Eerst ter terechtzitting in eerste aanleg heeft de verdachte verklaard dat dit een foto van een ander gebouw was, maar het hof schuift die verklaring als ongeloofwaardig terzijde. Het hof houdt de verdachte aan zijn verklaring bij de politie (pag. 56) waar hij expliciet verklaart over ‘het gebouw waar [benadeelde 2] (hof: [benadeelde 2] ) woonachtig is’.

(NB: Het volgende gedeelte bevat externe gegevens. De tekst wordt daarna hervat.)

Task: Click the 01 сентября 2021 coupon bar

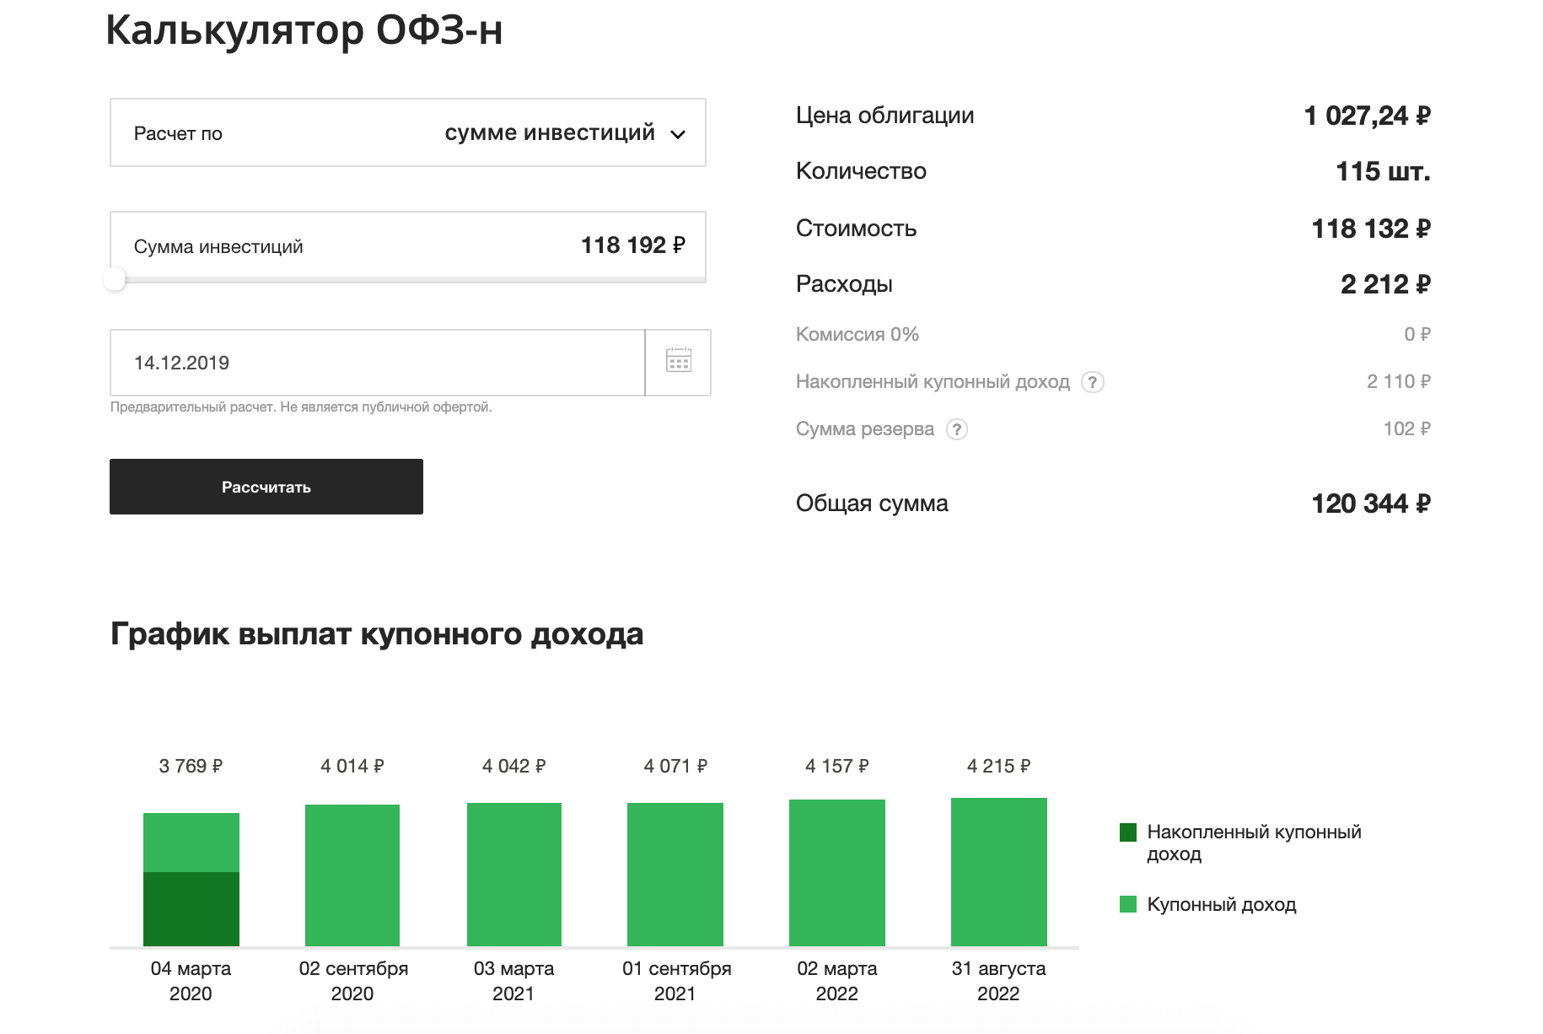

Voor zover is betoogd dat de verdachte onder druk van [getuige 1] heeft gehandeld, overweegt het hof dat dit op geen enkele wijze aannemelijk is geworden. In de eerste plaats is de verdachte pas ter terechtzitting in hoger beroep met deze verklaring naar voren gekomen, nadat hij bij de politie in eerste instantie elke betrokkenheid ontkende en uiteindelijk, nadat hij met diverse onderzoeksbevindingen werd geconfronteerd, verklaarde dat hij werd bedreigd door 3 jongens van wie hij de naam niet noemde. Deze verklaring werd op geen enkele wijze met concrete/verifieerbare informatie onderbouwd.
Voorts hebben [medeverdachte 1] noch [medeverdachte 2] hierover verklaard. Integendeel, [medeverdachte 2] heeft juist verklaard dat de verdachte zei dat het een simpele klus was en dat hij erop aandrong dat het snel moest gebeuren. Verder zijn voor enige druk, dwang of bedreiging richting de verdachte geen aanwijzingen te vinden in de overige stukken van het dossier.
Voorwaardelijk verzoek
Door de raadsman van de verdachte is ter terechtzitting in hoger beroep bij wijze van voorwaardelijk verzoek, indien het hof tot een bewezenverklaring zou komen, verzocht om [getuige 3] en [getuige 1] als getuigen te (doen) laten horen.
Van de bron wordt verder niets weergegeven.